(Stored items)
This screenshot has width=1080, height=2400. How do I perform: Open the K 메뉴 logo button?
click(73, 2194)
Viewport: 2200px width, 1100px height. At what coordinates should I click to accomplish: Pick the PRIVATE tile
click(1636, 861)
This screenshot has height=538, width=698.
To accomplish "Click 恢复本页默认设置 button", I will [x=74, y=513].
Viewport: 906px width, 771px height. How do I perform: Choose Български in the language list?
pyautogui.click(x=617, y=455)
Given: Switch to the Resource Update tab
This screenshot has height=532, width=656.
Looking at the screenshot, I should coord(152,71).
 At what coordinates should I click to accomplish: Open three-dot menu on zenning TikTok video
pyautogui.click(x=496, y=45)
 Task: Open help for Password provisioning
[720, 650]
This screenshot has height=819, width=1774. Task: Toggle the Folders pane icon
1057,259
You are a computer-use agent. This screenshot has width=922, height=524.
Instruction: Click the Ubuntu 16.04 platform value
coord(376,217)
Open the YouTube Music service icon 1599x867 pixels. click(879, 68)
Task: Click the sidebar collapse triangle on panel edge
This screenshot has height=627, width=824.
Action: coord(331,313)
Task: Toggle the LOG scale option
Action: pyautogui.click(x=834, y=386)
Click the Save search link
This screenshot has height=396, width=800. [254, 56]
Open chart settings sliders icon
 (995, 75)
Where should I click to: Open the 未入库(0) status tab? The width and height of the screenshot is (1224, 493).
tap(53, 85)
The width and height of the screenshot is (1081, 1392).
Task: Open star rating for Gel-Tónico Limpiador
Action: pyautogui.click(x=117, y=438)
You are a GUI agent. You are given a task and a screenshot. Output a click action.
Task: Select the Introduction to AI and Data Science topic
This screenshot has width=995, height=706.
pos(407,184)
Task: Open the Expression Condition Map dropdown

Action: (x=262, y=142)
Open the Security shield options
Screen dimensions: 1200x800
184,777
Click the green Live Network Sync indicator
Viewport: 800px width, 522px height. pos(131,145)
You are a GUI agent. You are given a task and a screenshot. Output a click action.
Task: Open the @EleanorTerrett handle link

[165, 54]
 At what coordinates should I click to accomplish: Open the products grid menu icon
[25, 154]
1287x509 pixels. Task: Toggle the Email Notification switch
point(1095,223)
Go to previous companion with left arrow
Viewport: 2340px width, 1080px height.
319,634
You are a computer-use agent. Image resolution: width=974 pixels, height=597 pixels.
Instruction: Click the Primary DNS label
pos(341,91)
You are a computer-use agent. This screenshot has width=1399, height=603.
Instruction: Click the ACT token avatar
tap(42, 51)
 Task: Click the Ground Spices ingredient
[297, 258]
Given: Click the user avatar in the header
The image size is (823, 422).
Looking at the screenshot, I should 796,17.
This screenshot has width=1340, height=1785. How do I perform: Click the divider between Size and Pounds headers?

## What you will do
Report each line of the data that includes the string "agent".

## Response for this exercise
You are a computer-use agent. This screenshot has width=922, height=524.
You are a GUI agent. You are given a task and a screenshot. Output a click action.
You are a GUI agent. You are given a task and a screenshot. Output a click action.
You are a computer-use agent. Image resolution: width=974 pixels, height=597 pixels.
You are a computer-use agent. This screenshot has width=1399, height=603.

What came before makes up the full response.